The next day in the Reichstag, Hitler announced that there were 21 border incidents in total, including three very serious ones, and used this as an excuse for the "defensive" attack launched earlier in the morning against Poland, thus starting the Second World War.
RAF bombing raids tried to goad Saddam into war
THE RAF and US aircraft doubled the rate at which they were dropping bombs on Iraq in 2002 in an attempt to provoke Saddam Hussein into giving the allies an excuse for war, new evidence has shown.
The attacks were intensified from May, six months before the United Nations resolution that Tony Blair and Lord Goldsmith, the attorney-general, argued gave the coalition the legal basis for war.
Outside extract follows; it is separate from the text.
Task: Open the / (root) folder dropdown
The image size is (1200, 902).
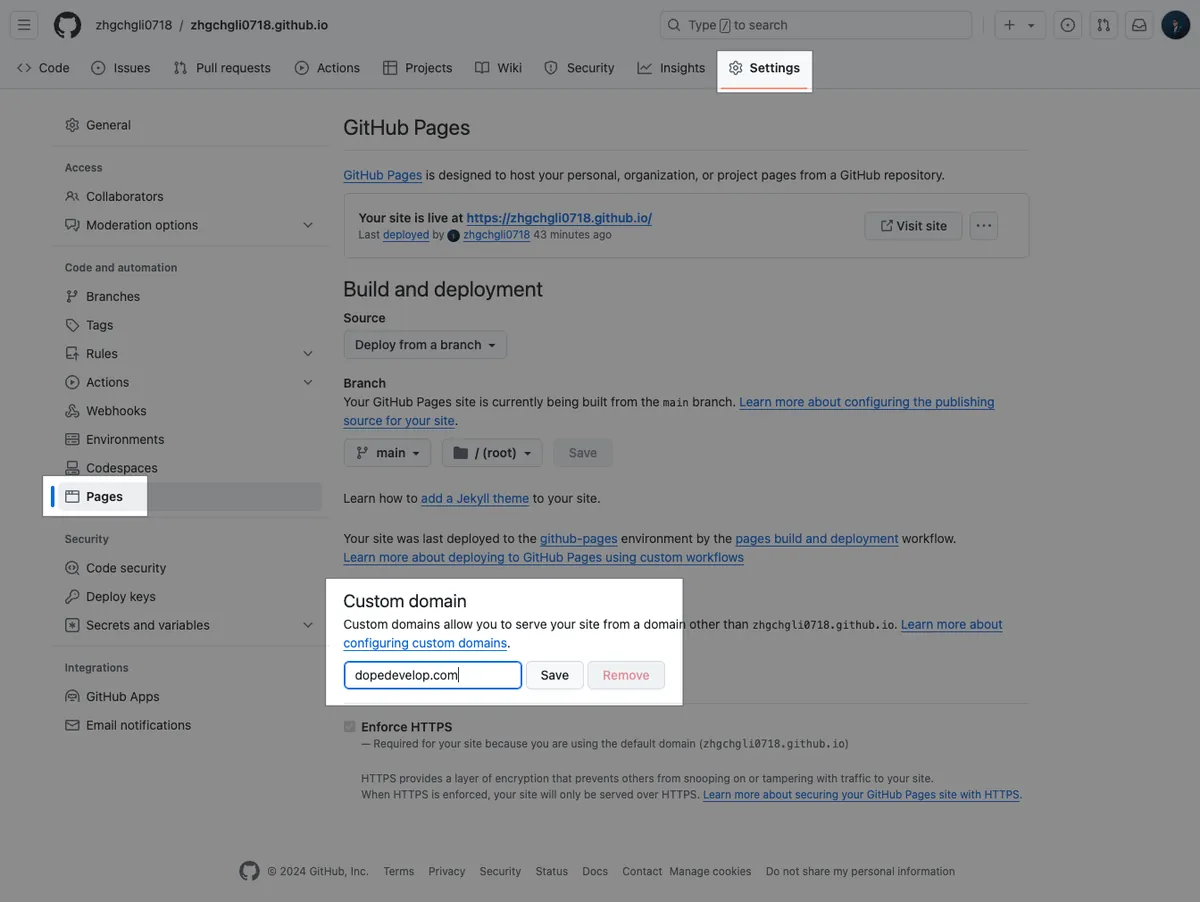Action: click(x=492, y=453)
By the end of August the raids had become a full air offensive.
The details follow the leak to The Sunday Times of minutes of a key meeting in July 2002 at which Blair and his war cabinet discussed how to make “regime change” in Iraq legal.
Geoff Hoon, then defence secretary, told the meeting that “the US had already begun ‘spikes of activity’ to put pressure on the regime”.
. . .
Tommy Franks, the allied commander, has since admitted this operation was designed to “degrade” Iraqi air defences in the same way as the air attacks that began the 1991 Gulf war.
It was not until November 8 that the UN security council passed resolution 1441, which threatened Iraq with “serious consequences” for failing to co-operate with the weapons inspectors.
The briefing paper prepared for the July meeting — the same document that revealed the prime minister’s agreement during a summit with President George W Bush in April 2002 to back military action to bring about regime change — laid out the American war plans.
There is a tradition . . . that once such a comparison is made, . . . whoever mentioned the Nazis has automatically lost whatever argument was in progress. In addition, it is considered poor form to invoke the law explicitly.